Louis nodded and slunk out with his screw-faced girlfriend in tow.

Misa's attorney came over to Camille and explained Misa's bail situation. “Basically, you would need to put up cash totaling five hundred thousand dollars in order to bail her out tonight. Or, you can present collateral in the amount of twenty percent of her bail. In this case, that would mean assets totaling one hundred thousand dollars.”

Camille was at a loss for words at first. Teresa made it sound so easy, with her designer suits and expensive bags. Camille figured the prominent attorney probably had that kind of money to burn. Camille did not.

“Oh my God…”

Toya stood there and wondered if her friend was one of those dumb bitches her father had warned her about growing up: a dumb bitch who didn't know her worth, who never saved for a rainy day, who never asked a nigga for shit or planned for the day when he wasn't there. She felt a headache coming on as she watched her friend—the wife of Frankie B, head of the Nobles crime syndicate—struggle to come to terms with what had just happened.

“I don't have that kind of money,” Camille said.

“You can put your house up, Camille,” Toya pointed out.

Teresa nodded in agreement. “Yes, the court will accept the deed to your house as collateral.”

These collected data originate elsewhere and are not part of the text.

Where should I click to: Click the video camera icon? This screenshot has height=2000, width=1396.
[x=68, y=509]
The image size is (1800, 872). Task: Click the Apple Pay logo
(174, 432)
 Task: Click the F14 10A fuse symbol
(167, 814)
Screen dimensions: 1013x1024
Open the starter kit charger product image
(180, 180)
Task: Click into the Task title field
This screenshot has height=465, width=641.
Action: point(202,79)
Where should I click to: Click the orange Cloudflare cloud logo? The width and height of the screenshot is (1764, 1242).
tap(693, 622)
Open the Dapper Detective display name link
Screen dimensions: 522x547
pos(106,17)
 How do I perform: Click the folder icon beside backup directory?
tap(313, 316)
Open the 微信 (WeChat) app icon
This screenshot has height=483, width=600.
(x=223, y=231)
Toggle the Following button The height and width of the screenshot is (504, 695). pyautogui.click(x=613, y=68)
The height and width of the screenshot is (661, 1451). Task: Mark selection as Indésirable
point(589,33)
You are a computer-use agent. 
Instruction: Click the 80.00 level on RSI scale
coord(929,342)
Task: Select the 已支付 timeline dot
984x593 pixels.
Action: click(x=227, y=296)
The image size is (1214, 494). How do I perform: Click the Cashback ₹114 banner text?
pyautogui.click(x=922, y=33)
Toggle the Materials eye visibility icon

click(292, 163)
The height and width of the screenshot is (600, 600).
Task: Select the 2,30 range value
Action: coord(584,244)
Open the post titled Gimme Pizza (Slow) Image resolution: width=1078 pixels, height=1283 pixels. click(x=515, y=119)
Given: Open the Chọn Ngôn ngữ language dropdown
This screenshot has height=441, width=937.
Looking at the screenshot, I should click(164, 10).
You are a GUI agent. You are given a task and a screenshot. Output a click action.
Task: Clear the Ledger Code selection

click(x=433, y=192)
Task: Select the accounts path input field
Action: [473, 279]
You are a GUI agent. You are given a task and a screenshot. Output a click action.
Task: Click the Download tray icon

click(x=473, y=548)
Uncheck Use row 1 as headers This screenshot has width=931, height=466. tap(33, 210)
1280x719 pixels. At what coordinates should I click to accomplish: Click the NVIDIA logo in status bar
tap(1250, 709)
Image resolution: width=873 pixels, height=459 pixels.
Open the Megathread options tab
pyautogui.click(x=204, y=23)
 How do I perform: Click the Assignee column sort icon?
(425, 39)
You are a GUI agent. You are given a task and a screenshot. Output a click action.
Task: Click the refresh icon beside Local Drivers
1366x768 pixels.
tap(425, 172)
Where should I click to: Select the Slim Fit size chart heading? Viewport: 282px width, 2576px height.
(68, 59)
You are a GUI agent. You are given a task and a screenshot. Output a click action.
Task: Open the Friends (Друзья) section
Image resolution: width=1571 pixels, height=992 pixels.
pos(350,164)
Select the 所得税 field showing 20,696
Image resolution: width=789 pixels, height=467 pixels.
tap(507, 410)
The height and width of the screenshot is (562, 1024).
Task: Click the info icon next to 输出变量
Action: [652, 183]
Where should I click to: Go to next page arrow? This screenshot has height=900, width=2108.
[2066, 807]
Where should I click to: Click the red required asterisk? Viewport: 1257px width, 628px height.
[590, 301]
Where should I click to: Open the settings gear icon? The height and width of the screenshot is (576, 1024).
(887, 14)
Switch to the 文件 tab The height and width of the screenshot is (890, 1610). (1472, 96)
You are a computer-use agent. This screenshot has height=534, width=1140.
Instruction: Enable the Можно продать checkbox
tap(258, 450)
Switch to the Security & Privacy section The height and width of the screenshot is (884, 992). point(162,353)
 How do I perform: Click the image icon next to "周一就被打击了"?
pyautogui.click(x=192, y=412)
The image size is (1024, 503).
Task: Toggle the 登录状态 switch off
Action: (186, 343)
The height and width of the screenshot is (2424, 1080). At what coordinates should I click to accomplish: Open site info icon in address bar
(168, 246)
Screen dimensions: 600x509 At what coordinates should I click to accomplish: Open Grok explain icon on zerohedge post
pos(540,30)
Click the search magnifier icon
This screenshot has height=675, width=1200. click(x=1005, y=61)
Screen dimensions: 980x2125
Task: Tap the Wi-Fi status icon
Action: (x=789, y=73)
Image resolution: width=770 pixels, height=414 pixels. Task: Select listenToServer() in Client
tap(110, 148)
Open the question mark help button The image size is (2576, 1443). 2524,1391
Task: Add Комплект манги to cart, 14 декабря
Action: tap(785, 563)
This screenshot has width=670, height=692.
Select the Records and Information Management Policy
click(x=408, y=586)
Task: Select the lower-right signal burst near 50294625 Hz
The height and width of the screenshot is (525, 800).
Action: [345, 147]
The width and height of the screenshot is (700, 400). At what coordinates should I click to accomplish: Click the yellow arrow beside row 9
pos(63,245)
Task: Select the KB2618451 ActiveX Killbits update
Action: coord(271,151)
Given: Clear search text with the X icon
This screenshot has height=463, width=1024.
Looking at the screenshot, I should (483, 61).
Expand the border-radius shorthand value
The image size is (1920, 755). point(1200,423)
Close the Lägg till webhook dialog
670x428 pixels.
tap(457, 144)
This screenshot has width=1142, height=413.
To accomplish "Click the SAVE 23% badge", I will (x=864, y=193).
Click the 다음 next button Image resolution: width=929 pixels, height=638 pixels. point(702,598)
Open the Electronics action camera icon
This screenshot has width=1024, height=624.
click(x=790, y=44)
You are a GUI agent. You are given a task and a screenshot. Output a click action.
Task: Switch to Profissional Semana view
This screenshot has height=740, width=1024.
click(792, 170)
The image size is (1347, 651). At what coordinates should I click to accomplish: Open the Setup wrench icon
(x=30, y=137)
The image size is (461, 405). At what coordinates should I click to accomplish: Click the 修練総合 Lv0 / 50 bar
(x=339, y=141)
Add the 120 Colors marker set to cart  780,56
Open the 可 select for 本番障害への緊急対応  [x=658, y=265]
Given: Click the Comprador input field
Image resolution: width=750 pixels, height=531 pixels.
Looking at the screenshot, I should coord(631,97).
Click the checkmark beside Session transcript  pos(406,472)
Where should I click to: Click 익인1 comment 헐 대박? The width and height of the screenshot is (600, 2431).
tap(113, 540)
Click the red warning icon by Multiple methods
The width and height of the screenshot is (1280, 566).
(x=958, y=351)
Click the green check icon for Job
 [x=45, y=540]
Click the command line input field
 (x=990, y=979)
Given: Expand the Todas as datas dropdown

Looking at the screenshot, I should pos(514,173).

Camille shook her head. “The house is in Frankie's name. Everything is in Frankie's name.”

Toya almost wanted to choke Camille to death. “Everything?”

Camille felt like the dumbest bitch on the planet. “Yeah.” She nodded sadly. “Everything.” The severity of the situation made her weak in the knees and she sat down on the courtroom bench before she collapsed.

Teresa seemed dismayed, as well. “Well, then…” She began to pack her belongings into her briefcase, assuming that if these ladies couldn't afford bail, they couldn't afford her. On her way out the door, she handed Camille a business card. “Call me when you're able to work things out with your husband.”

They watched Teresa Rourke, Misa's ticket to freedom, saunter out the door one dollar sign at a time.

*   *   *

“You have … sixty seconds
remaining on this phone call.” The voice recording let Dominique and her incarcerated boyfriend Jamel know that time was winding down on their collect conversation.

Dominique had spent the past half hour telling Jamel all the events of the past twenty-four hours. Toya had accompanied Camille to Misa's court appearance and Dominique had stayed behind in order to wait for word from her daughter. Hearing from Jamel had been a welcome distraction from the nonstop worrying she'd been doing since Octavia's disappearance. She felt so alone. Octavia's father was not an active part of her life, never had been. Stationed overseas as an army sergeant, he supported his only child with monthly checks, but never visited or sent for Octavia. Dominique sent him a school picture of their daughter each year as a courtesy, but she suspected that he couldn't care less about them. She hadn't even bothered to contact him to inform him that Octavia had been missing for the past few days. He wouldn't be of any help to her. The person she wanted to cling to the most—her father Bill Storms—had died only a couple of months ago. Bill would have known what to do, where to look for Octavia. Without him, she felt so alone even with her friends' support.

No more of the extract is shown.